Taking the overnight train was an experience. Twelve hours in a rackety-clackety wooden train car with open windows and rotating ceiling fans and no insulation from the sound of passing trains that hurtled by in the darkness and seemed to shake our car off its tracks. After we endured the overnight train trip, we added another six hours between the bus, the cart, and the boat. The mode of transportation was my suggestion,and I consider myself lucky that bro and sis didn't throttle me to death when we got off the train this morning at 5:15. But they took the high road with a positive outlook. The wooden, open-windowed, rattling train was an experience, Lữ said, and it was an experience she would avoid repeating.

One good thing about the train was the endless stream of foodcarts that passed through our car. They let up for only about three hours in the middle of the night. It was like one of those sushi bars with the carousel belt full of plates that constantly glide by you carrying something new and tasty to grab before it slips past. It was lovely. All night long, food peddlers hounded the passengers with bowls of chicken and rice soup, trays of omelettes, tins full of custard pudding with lotus seeds, and plates of fresh sliced mangoes with chili sugar, wax apples, and pineapple. But they'll charge an arm and a leg in the cafe car...just like everywhere else in the world. The veritable buffet was a welcome treat, but I'm afraid my traveling companions and I will suffer from train-lag for the next few days. Personally, I don't think I'd terribly mind if I fell asleep for a hour as soon as I laid down on a massage table, but I think bro and sis would consider it a waste of ten dollars. That's right. Ten. For an hour.

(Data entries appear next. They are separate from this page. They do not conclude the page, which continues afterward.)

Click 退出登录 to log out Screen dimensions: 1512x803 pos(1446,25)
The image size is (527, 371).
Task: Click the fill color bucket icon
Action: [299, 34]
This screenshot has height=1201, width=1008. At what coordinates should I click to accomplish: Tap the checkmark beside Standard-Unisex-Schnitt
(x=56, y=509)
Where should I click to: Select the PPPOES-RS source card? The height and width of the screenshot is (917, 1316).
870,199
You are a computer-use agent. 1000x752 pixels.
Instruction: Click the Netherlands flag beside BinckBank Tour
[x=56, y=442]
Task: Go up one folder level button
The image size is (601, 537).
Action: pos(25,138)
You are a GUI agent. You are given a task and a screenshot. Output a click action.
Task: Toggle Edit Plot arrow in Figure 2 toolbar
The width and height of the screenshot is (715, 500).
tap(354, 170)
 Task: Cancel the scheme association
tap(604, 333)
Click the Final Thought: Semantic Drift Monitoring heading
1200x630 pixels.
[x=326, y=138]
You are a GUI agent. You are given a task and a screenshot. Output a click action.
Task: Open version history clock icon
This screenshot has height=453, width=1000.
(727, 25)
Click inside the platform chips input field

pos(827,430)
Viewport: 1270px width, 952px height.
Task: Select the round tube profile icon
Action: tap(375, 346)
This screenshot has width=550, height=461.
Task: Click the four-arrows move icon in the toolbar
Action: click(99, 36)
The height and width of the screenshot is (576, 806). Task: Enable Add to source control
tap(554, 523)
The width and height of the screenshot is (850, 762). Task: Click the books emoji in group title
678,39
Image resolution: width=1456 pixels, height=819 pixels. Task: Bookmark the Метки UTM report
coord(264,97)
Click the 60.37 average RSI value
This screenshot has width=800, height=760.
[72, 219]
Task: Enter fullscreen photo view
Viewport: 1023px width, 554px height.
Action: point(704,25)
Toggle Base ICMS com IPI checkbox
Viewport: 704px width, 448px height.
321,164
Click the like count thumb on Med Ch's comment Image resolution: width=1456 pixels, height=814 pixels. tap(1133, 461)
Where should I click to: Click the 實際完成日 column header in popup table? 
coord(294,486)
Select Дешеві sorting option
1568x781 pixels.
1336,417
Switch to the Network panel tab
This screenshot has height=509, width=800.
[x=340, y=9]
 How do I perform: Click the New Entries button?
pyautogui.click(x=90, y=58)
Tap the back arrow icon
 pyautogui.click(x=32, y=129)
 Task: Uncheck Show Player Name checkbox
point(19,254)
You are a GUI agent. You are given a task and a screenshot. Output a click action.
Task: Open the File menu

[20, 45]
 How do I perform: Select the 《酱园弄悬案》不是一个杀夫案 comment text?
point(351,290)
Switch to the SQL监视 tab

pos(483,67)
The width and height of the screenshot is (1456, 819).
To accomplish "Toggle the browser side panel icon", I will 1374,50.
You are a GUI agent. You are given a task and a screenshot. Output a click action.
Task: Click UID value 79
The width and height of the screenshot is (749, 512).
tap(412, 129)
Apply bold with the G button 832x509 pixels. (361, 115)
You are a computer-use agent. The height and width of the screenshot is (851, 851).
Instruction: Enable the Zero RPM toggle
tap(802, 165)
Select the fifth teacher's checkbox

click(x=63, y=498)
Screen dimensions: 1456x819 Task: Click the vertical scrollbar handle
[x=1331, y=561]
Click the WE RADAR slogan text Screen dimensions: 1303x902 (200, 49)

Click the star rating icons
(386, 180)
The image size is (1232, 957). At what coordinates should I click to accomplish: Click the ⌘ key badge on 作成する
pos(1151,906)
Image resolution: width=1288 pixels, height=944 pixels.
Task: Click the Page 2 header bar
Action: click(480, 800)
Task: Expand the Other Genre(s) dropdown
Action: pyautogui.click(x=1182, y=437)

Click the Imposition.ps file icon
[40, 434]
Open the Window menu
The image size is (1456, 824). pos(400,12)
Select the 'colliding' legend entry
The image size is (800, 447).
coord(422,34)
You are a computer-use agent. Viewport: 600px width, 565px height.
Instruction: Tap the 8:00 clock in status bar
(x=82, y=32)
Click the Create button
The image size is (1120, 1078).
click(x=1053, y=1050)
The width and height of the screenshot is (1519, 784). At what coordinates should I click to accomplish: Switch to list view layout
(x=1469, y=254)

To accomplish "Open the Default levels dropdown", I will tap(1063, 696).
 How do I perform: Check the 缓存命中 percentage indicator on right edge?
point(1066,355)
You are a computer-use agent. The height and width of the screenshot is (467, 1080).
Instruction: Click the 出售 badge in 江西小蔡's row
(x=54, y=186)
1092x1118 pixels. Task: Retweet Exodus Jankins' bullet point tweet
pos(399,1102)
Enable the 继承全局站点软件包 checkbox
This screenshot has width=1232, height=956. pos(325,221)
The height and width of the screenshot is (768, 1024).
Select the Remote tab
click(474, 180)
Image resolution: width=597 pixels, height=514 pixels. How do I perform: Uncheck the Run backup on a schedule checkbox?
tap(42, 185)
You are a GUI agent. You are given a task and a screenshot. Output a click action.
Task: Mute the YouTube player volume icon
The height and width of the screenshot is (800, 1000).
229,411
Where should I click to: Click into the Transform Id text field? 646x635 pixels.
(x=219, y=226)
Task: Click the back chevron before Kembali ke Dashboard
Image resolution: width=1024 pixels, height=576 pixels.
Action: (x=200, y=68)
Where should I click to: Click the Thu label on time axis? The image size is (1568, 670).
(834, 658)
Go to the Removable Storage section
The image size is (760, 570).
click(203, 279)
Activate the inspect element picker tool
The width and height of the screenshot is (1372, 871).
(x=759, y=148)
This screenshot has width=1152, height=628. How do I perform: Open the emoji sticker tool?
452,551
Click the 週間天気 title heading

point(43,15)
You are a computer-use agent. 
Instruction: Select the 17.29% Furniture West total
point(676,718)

We finally made it to our bungalow on the narrow isthmus south of Pranang Cape. The place we're staying at is actually not called Krabi, like I'd said earlier, but Railey Beach. The west side of the isthmus is a gorgeous strip of white sand beach on the edge of an aquamarine bay, tucked in between towering vegetation-covered limestone cliffs. There are three species of primates that live here: macaques, gibbons, and langurs, the latter sings a chorus in the early morning hours, I'm given to understand. Can't wait.